A Câmara Municipal de Montes Claros fechou o ano de 2017 com o saldo de 104 sessões, entre reuniões ordinárias (53) e extraordinárias (9), e a votação de 117 Projetos de Lei, 10 projetos de Lei Complementar, 41 propostas de resolução e uma emenda à Lei Orgânica. Para o ano que vem, a novidade será a transmissão das sessões pela TV.

Para o vereador Idelfonso Araújo, foram aprovados projetos de relevância e que serão benéficos para a população como um todo. “Foi um ano produtivo e de avanço nos trabalhos. Destaco a emenda impositiva como um dos projetos mais importantes votados pela casa”, diz o vereador, que está de plantão durante o recesso parlamentar, junto com o presidente da Casa, Cláudio Prates, e do vereador Ildeu Maia.
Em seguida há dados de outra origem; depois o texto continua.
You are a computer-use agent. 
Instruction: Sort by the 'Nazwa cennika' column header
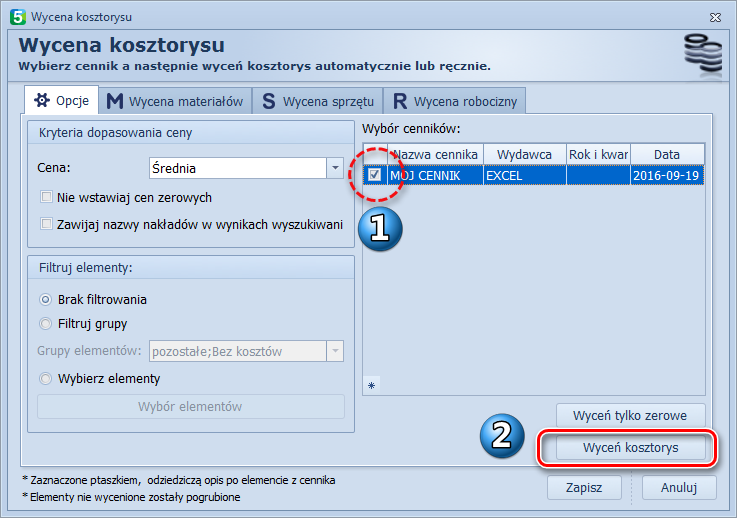tap(435, 154)
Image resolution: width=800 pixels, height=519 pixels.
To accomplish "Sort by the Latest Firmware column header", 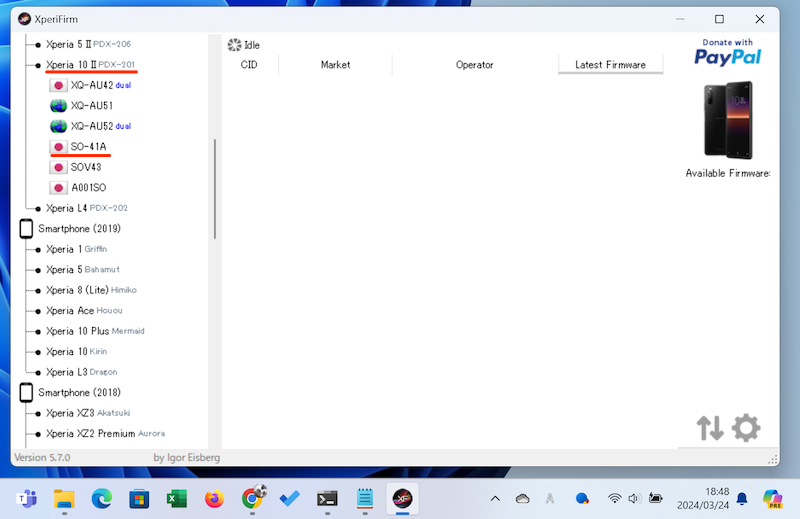I will coord(610,65).
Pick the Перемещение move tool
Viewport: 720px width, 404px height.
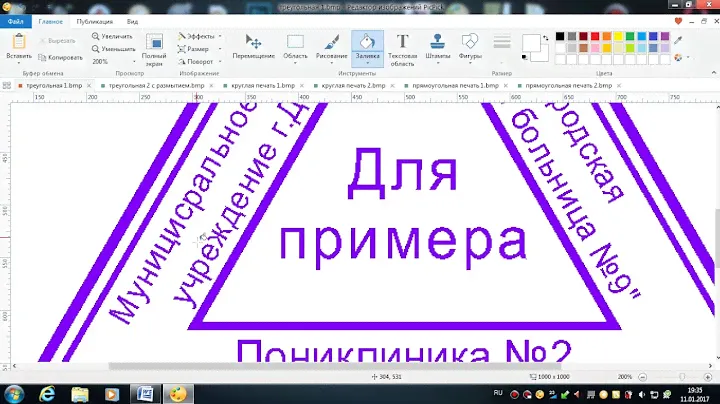coord(254,46)
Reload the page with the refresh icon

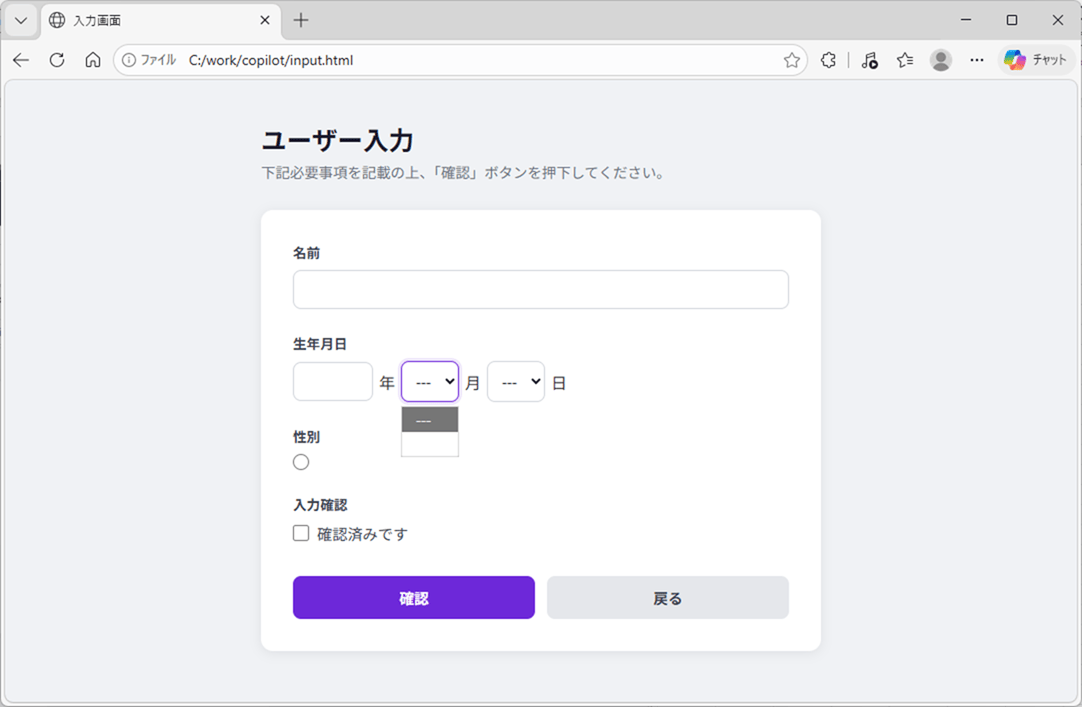click(57, 60)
Mesmo sem votação, há uma busca diária nos gabinetes pela intervenção dos vereadores junto ao Executivo. “Muitos médicos viajam neste período e as unidades de saúde sofrem com a ausência de profissionais. Só hoje já recebemos dois pedidos de pessoas que tentaram marcar consultas e exames, mas não conseguiram. São coisas urgentes e, como vereadores, buscamos intermediar a situação. A dificuldade na área de saúde do município não se resolve e a população não pode esperar”, diz.
 
COBRANÇA
O trabalhador autônomo Dário Lopes, do bairro Nova Morada, diz que participou de algumas reuniões e que em 2018 espera mais da Câmara. “O nosso bairro está asfaltado graças ao prefeito anterior. Mas falta muita coisa e os vereadores poderiam cobrar mais do prefeito. Na zona rural, as estradas estão muito ruins. Espero que o vereador em que votei trabalhe mais este ano”, diz ele, sem, no entanto, revelar o nome do parlamentar que ajudou a eleger.
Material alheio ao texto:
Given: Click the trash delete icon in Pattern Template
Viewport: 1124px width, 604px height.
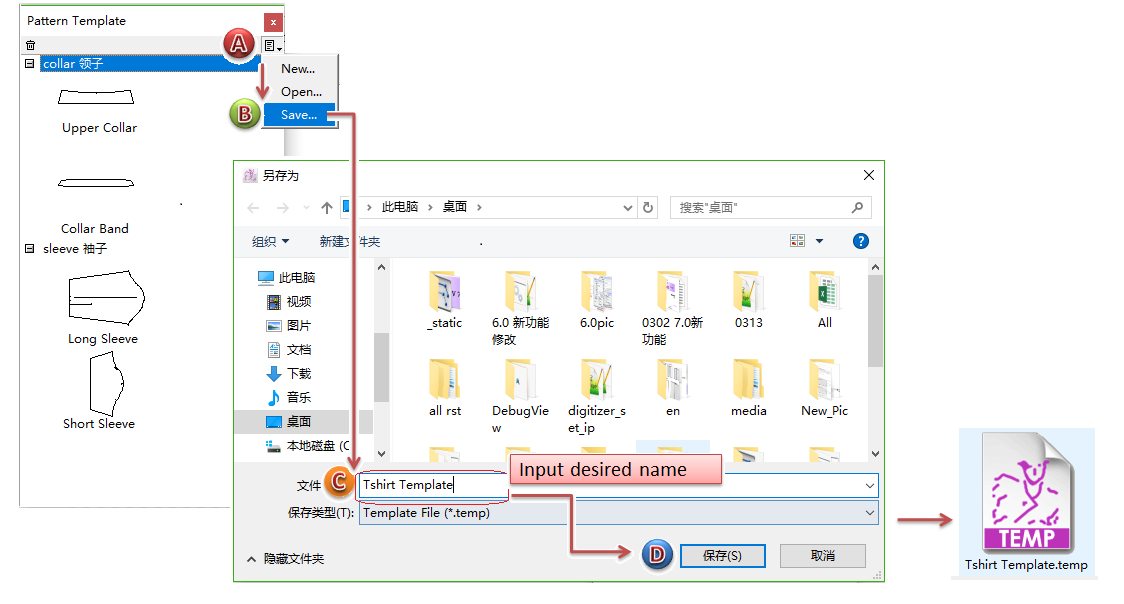Looking at the screenshot, I should pyautogui.click(x=31, y=45).
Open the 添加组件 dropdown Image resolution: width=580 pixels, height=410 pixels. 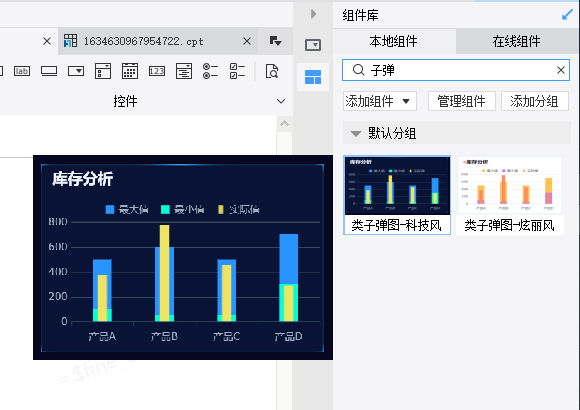click(380, 101)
Já o comerciante Roney Soares diz que, com muitos afazeres, não consegue acompanhar as reuniões, mas entende que os vereadores devem trabalhar independentemente da cobrança da população. “Não fico em cima, mas acredito que por estarmos pagando os vereadores têm obrigação de exercer a sua função com honestidade e dignidade. E se não fizerem, devem ser punidos”, declara.

Ao saber que as reuniões serão transmitidas pela TV aberta ainda em 2018, o comerciante comemorou. “Eu, que não disponho do tempo para ir à Câmara, poderei acompanhar os pronunciamentos pela TV, ao mesmo tempo que desenvolvo outras atividades. É importante para a população esta conquista”.

Procurada pela reportagem para falar sobre o atendimento na área de saúde, a Assessoria de Comunicação da Prefeitura não respondeu aos questionamentos até o fechamento da edição.